Он уже был за дверью кондитерской, и до него, к счастью, не долетели слова скептика Карбоньера: «Не только улыбнется, расхохочется до упаду!»
Между тем мы с Глинкой удалились в заднюю комнату, где нам был подан кофе и где Глинка очень хорошо прочел мне известное, находящееся ныне в полном собрании стихотворений Лермонтова (1863 г.)[119], а тогда только что явившееся и расходившееся в рукописи стихотворение на смерть Пушкина, оканчивавшееся тогда словами: «И на устах его печать».
Прослушав с наслаждением эти стихи, я тотчас достал в кондитерской же перо, бумаги, чернил и быстро списал со стихов этих копию, пока Глинка пил кофе, куря бывший тогда en vogue[120] «Жуков» (в особенности после моей статьи с биографическими подробностями о Василье Григорьевиче Жукове, некогда бывшем деревенском мальчишке-свинопасе в Порховском уезде Псковской губернии, напечатанной в 1831 году в знаменитой в те времена «Северной пчеле»[121]).

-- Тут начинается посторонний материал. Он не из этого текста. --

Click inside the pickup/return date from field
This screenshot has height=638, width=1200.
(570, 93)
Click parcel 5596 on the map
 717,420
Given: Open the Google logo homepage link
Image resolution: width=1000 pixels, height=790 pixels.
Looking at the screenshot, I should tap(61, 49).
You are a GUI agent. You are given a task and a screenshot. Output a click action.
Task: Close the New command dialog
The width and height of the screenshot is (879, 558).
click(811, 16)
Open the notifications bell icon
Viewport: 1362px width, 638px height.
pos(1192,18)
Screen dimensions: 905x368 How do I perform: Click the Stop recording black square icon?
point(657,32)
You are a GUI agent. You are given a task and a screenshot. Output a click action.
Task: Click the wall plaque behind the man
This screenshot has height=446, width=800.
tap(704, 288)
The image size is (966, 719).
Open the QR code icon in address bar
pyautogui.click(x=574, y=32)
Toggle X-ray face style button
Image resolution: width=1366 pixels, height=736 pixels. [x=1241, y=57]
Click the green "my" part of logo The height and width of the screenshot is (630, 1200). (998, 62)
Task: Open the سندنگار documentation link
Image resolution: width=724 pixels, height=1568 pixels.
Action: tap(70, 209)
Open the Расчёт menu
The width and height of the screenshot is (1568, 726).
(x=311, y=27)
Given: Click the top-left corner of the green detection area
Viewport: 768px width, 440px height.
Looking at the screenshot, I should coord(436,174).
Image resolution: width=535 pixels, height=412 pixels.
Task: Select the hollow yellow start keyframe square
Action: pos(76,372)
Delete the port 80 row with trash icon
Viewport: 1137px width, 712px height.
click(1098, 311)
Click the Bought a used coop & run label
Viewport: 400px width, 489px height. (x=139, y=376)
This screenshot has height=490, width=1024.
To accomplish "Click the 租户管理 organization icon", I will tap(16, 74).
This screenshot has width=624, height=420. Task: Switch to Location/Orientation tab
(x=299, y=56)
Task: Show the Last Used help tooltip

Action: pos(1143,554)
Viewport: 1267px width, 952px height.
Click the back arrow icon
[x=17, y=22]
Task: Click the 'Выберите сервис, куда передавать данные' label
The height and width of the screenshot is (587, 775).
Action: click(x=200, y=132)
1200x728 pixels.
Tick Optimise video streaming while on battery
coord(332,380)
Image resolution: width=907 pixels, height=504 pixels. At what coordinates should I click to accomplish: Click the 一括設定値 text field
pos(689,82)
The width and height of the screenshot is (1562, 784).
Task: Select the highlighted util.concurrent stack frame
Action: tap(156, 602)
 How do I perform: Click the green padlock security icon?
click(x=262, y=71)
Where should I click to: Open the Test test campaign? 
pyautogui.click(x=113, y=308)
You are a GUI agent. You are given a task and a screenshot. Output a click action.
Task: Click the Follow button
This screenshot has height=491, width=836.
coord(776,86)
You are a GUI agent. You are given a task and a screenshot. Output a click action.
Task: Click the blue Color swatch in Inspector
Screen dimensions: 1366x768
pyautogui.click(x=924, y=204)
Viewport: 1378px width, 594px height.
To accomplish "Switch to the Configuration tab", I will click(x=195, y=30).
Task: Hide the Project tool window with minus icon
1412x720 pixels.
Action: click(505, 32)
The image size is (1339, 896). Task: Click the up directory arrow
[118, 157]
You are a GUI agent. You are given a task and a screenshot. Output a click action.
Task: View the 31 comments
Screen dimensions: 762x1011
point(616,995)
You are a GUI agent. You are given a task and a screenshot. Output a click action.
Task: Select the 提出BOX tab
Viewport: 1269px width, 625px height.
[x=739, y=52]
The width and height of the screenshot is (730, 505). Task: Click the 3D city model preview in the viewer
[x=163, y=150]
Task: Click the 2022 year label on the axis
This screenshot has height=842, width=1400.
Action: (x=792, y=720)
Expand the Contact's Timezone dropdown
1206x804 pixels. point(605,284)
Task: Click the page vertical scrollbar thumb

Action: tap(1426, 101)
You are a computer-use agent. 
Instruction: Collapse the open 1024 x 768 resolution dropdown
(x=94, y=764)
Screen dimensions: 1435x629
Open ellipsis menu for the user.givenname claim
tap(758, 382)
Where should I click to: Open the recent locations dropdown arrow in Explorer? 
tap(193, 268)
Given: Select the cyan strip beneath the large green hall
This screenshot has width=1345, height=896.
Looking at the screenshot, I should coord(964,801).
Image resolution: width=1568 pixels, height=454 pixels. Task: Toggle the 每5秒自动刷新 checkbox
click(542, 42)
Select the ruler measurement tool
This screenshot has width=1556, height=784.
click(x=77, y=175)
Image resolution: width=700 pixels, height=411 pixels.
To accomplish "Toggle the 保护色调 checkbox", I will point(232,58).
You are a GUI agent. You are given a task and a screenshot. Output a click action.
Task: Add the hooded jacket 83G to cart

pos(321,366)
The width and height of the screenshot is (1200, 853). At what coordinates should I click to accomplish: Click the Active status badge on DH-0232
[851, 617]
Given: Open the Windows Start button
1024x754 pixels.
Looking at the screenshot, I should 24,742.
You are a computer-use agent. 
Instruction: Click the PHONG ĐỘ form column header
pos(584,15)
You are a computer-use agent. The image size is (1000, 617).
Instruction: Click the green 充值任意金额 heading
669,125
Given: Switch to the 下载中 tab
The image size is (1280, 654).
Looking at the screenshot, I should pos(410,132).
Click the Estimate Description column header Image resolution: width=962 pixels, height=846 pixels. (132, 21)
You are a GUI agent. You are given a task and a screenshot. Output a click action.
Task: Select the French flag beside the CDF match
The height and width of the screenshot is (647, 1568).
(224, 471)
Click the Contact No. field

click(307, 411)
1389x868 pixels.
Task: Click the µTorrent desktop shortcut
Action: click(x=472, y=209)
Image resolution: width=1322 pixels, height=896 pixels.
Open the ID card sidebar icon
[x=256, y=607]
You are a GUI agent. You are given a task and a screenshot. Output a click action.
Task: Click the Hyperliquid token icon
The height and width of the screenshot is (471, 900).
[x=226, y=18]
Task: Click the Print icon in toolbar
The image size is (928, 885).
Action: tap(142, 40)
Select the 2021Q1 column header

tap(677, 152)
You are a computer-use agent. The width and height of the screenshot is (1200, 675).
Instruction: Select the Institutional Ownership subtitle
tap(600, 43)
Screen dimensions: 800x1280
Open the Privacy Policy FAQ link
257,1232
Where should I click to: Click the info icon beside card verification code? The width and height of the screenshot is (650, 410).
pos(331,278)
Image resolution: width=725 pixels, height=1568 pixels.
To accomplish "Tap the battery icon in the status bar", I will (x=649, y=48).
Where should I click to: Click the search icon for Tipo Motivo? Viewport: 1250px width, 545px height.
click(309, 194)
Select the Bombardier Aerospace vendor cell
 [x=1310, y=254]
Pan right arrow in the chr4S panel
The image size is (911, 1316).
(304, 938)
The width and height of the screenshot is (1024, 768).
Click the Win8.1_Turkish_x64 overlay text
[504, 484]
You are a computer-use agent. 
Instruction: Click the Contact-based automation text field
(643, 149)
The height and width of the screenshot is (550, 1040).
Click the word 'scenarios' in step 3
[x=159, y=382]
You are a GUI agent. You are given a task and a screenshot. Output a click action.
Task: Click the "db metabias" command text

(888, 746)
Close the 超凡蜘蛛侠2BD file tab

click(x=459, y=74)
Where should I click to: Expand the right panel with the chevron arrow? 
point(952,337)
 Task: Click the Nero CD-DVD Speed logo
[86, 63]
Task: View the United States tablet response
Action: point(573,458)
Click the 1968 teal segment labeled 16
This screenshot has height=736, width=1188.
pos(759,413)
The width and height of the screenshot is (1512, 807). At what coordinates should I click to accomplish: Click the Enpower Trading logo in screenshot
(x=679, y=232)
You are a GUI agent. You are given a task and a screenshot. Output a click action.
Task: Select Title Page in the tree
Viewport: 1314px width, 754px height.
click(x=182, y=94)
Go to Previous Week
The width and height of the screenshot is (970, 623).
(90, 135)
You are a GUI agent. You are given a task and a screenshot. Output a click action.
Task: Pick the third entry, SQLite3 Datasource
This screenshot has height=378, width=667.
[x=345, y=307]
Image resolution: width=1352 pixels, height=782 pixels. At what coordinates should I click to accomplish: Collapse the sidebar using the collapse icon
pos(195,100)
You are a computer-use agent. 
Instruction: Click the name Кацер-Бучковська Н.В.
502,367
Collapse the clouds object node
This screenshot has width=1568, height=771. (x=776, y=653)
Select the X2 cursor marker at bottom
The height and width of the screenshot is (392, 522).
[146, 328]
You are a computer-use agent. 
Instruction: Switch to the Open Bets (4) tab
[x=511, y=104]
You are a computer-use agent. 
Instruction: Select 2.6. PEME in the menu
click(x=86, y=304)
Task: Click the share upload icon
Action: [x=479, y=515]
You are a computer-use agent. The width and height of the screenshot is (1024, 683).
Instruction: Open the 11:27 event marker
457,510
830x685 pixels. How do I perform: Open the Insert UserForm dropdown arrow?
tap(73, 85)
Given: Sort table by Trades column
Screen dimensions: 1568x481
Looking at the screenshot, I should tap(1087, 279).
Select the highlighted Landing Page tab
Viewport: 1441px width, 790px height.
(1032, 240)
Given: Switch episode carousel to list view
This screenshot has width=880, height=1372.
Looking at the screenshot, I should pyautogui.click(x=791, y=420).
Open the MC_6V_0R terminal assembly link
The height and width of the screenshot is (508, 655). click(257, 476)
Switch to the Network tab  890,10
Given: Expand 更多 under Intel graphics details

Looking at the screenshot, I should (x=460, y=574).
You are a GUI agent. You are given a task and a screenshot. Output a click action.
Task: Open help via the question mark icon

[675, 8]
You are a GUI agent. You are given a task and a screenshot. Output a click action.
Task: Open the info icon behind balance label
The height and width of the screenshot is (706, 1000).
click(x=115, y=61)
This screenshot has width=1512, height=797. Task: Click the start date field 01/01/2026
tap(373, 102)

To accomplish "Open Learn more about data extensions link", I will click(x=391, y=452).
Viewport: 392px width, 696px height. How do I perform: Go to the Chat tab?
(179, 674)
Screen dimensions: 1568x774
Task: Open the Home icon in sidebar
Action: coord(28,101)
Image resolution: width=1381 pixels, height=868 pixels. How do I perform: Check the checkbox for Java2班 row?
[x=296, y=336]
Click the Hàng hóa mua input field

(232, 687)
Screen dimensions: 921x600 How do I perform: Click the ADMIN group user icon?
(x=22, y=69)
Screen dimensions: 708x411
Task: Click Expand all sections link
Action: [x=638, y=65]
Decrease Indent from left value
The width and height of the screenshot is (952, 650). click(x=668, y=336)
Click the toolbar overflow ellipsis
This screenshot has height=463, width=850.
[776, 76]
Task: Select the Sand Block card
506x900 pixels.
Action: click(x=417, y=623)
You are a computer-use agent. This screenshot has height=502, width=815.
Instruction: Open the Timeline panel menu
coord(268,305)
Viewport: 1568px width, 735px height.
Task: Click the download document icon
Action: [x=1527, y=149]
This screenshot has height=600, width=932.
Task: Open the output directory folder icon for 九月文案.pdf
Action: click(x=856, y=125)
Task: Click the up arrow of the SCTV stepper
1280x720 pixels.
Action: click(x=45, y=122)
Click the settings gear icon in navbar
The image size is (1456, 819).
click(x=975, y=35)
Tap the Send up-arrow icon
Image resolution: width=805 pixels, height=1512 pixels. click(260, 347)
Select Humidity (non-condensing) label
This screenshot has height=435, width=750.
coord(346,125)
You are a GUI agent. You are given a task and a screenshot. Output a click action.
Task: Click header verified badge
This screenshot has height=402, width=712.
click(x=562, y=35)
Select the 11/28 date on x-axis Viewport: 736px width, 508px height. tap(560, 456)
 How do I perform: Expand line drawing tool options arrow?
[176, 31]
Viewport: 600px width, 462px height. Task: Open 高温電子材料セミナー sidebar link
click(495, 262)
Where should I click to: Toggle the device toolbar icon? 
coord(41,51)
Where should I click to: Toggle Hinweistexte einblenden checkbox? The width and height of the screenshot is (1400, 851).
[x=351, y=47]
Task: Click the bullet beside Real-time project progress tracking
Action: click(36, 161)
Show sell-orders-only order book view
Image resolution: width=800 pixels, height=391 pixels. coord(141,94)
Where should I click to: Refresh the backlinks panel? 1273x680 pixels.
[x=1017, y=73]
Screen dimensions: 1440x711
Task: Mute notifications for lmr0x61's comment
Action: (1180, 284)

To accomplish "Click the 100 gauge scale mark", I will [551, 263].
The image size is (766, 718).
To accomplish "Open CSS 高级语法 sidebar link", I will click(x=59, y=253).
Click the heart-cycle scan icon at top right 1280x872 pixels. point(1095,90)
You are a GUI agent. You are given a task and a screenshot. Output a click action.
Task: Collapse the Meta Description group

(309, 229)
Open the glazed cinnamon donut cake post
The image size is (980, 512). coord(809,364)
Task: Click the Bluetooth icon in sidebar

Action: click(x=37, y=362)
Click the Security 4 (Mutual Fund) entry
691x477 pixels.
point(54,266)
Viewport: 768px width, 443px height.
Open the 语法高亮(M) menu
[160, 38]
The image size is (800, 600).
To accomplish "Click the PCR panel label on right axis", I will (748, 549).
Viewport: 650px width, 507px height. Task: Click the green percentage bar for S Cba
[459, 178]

Несколько дней после этого дня, когда уже А. И. Тургенев отвез на почтовых тело Пушкина в монастырь Святые Горы подле его родового имения в Псковской губернии, где он писал, как известно, своего «Онегина», начали по городу ходить еще совершенно новые стихи Лермонтова, в дополнение к первым и начинавшиеся словами: «А вы, надменные потомки!..» Стихи эти жадно списывались друг у друга, но мне как-то никак не удалось их иметь в копии, хотя я слышал их из уст многих, но, как нарочно, все из уст таких людей, которых не мог заставить их себе продиктовать.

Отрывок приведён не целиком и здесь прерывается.